Updated: Nov 20, 2021
In the OECD report, "Sky's the limit: Growth mindset, students, and schools in PISA," two examples of teacher practices bolstering students' growth mindset are given. One is the "Academic Courage" practiced by El Foundation. The EL Education model "combines character and social-emotional skills development with building academic skills." Students are encouraged to raise their hands, ask questions, explain their thinking, make mistakes in public, etc. This practice "inspires students to embrace challenges, foster their growth mindset, and support them in becoming leaders of their own learning." Under the EL Model, teachers and principals learn to address their fixed mindset to model it and help their students.

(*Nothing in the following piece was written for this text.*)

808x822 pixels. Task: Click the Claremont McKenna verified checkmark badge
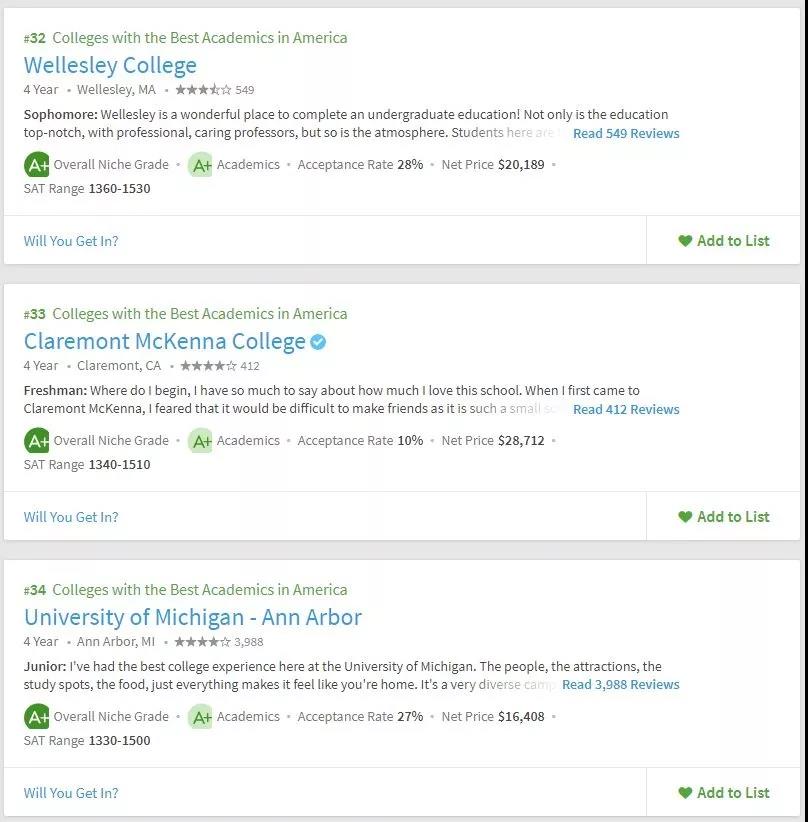[318, 342]
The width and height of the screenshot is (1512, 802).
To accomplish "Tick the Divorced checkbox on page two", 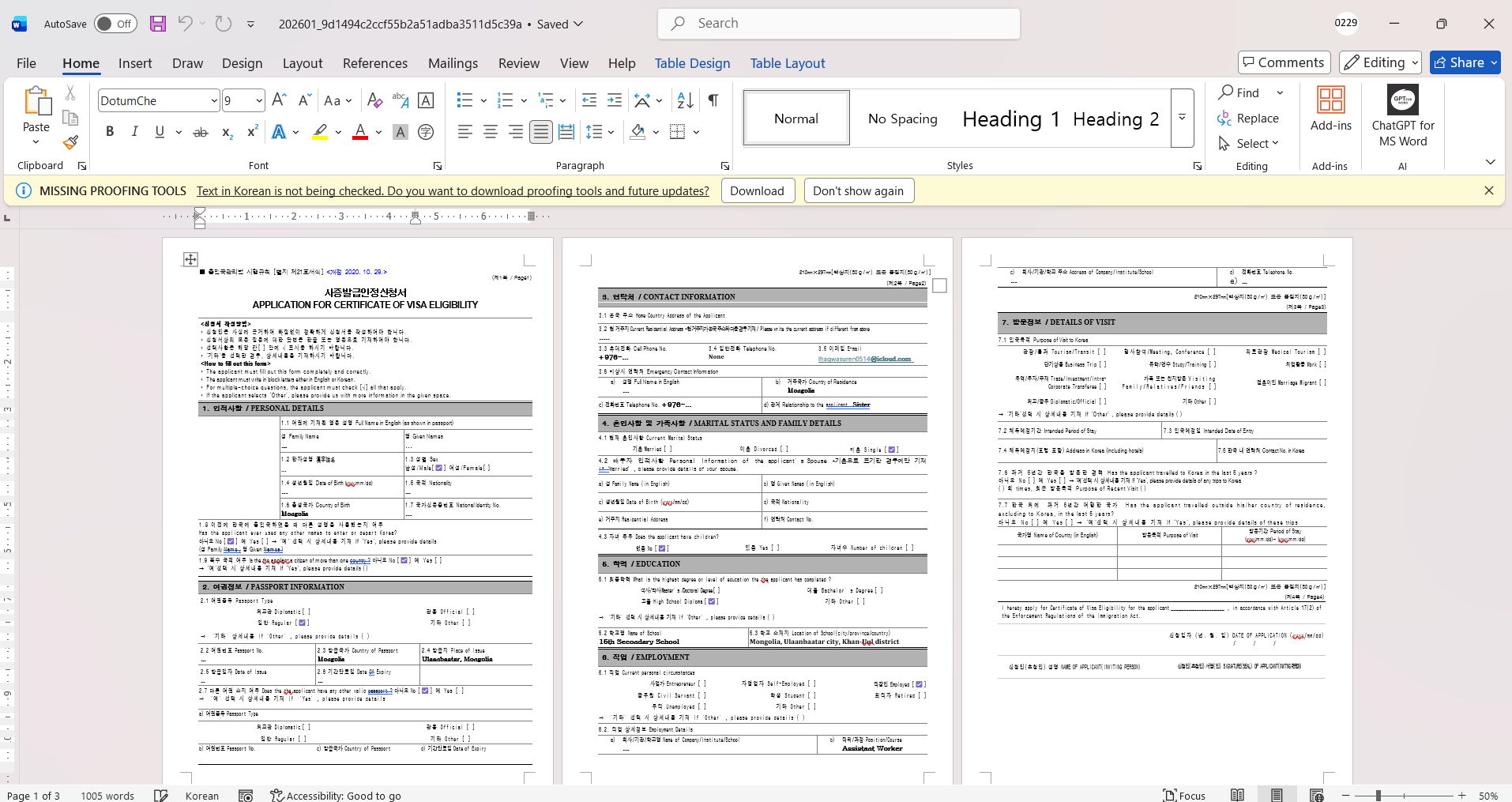I will 784,449.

Another example happened in a small primary school in the UK. The school transformed from being in the "bottom set" and beset with "massive underachievement" in 2003 to be "outstanding in all areas" by 2011. The school embraced the idea of "learning without limit," central to which is "getting rid of ability labeling or fixed certainties." When the school principal and teachers refuse to set limits, their students learn to exceed their own or others' expectations.
So what are the key teacher practices that support a growth mindset?
Teacher support—most highly associated with the development of students' growth mindset.
Adaptive instruction (i.e., teachers using alternative instructional strategies that integrate learning challenges as usual facets of the learning process)—positively associated with students' growth mindset
Teacher feedback—mixed results; positively correlated with growth mindset among medium performers, not correlated among top performers, and negatively correlated among low performers.
These results highlight the critical role of teachers in establishing an environment conducive to growth mindset development and providing guidance and continuous feedback to support the learning process of students.